If you experience high humidity, it’s very possible to have microbial growth on porous materials like drywall, insulation, fabric, and cushions. Unfortunately, these items are not cleanable as there is no product with a kill claim to effectively remediate and remove the hyphae. It will most likely grow back.
On the other hand, solid surfaces such as wood structures and framing can be cleaned by HEPA vacuuming, wet wiping with hydrogen peroxide, sanding, HEPA vacuuming again (HEPA sandwich), applying a final antimicrobial treatment, and then drying to standard.
For furniture or other items in stores, refinishing may be necessary, but it could be more cost-effective to replace them depending on the item.
If you decide to remediate on your own, be cautious to protect your home and health. Spreading spores can lead to recolonization in different areas, potentially worsening the problem.
Thanks for sharing, Seth! I took a screenshot so I can think more about it. Your help is much appreciated.
Of course. If you have any questions, feel free to send me a DM.
I appreciate it!
Operate dehumidifier throughout the season and apply TSP to problem areas
Can you explain what TSP is?
Hey, do you have any recommendations for a better dehumidifier like ? Mine doesn’t do a good job and it’s causing my electric bills to go up.
Hey, did you know that Trisodium Phosphate (TSP) is often used to get rid of mold and other stuff?
If you have a floor drain, most units offer the hose option. Ultimately, using a dehumidifier ends up being more cost-effective than dealing with property damage and potential health problems from mold. 🌀
I totally agree with you. Thanks for reminding me of that
It’s just moisture. Keep a big dehumidifier running all the time and make sure to empty it often. Dehumidifiers are categorized by “pints” per hour, so get a large one – I believe 60 pints is considered big. I tend to go overboard with things.
Hey , I appreciate your suggestion!
Oh, and , that brown trout is looking pretty nice by the way.
Hey , did you know that dehumidifiers are AHAM rated at PPD (pints per day)? The necessary PPD is based on cubic ft, but the efficiency is ultimately determined by the environment. The AHAM rating is specific to conditions like 90 degrees and 60% RH (relative humidity). If those conditions change, the PPD of the dehumidifier changes too. Just be careful not to ‘overdo things’ because you could end up over drying materials and causing unintentional damage.
Hey guys, just wanted to say thanks. I’m about to clean out the dehumidifier and get it running again. I actually need a new one, so I’ll do some research on what type to get moving forward.
I recommend getting a dehumidifier. I had a positive experience with a GE dehumidifier.
Make sure to get a dehumidifier that is the right size for your space.
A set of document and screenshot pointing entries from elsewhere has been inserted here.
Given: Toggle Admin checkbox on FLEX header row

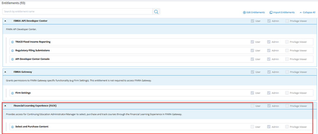Looking at the screenshot, I should click(x=269, y=106).
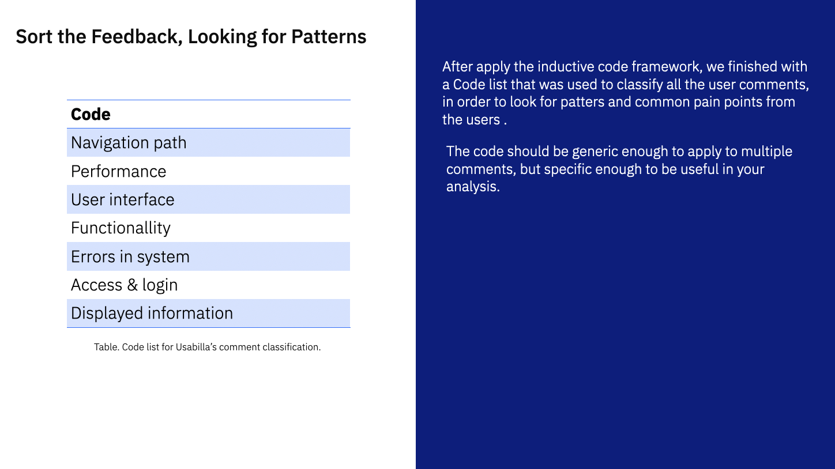The image size is (835, 469).
Task: Click the word Patterns in the title
Action: click(329, 37)
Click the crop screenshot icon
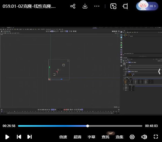The width and height of the screenshot is (162, 142). pos(125,6)
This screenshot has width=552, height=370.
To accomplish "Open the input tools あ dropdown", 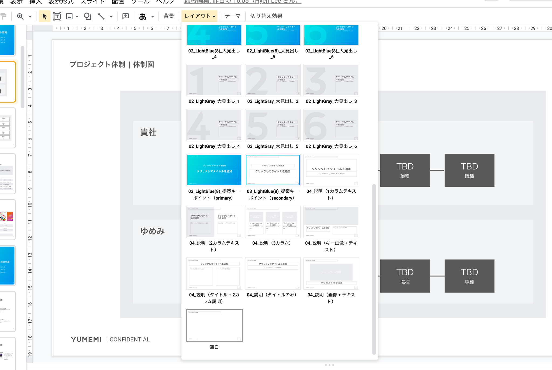I will [153, 16].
To clean mold on concrete or framework, use Fiberlock hydrogen peroxide cleaner. It’s effective to fog the area with this cleaner as well. Avoid using bleach, as it can release mycotoxins and this cleaner is a better alternative. If there are items in the affected area that can’t be cleaned, it’s best to discard them to prevent the spread of mold.
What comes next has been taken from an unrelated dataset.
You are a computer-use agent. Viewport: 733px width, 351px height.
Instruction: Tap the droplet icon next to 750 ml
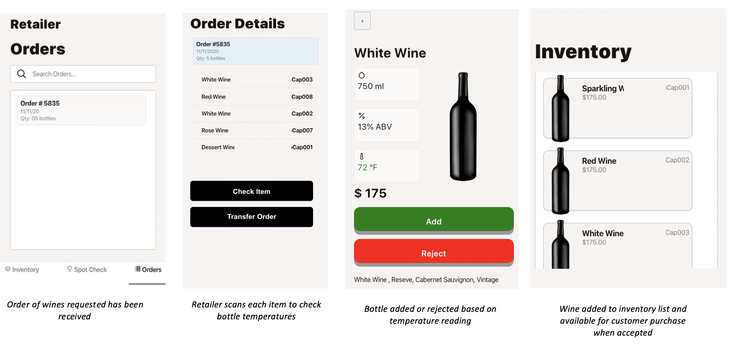point(362,75)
Hey , thanks for the solid advice! I’ll definitely steer clear of bleach. I’ve heard similar things from other people as well.
Hey , just a heads up that hydrogen peroxide can also lighten stains, so be careful with your belongings in case it discolors them when you use it. Using a spray bottle with sturdy brushes and paper towels might be a safer option.
Appreciate the extra advice. I think it’s a great suggestion too. For now, I’ll focus on decluttering and getting rid of unnecessary items to avoid wasting time cleaning things I don’t need. Currently, I’m cleaning the humidifier to get it up and running.
Make sure to clean it up and keep a dehumidifier running all day, every day.
Is currently handling it!
My dehumidifier is always set at 40% and I never unplug it. It’s running for about 7 months a year up here in Montreal, and my basement stays as dry as a bone.
Sounds good, I’ll definitely give that a try!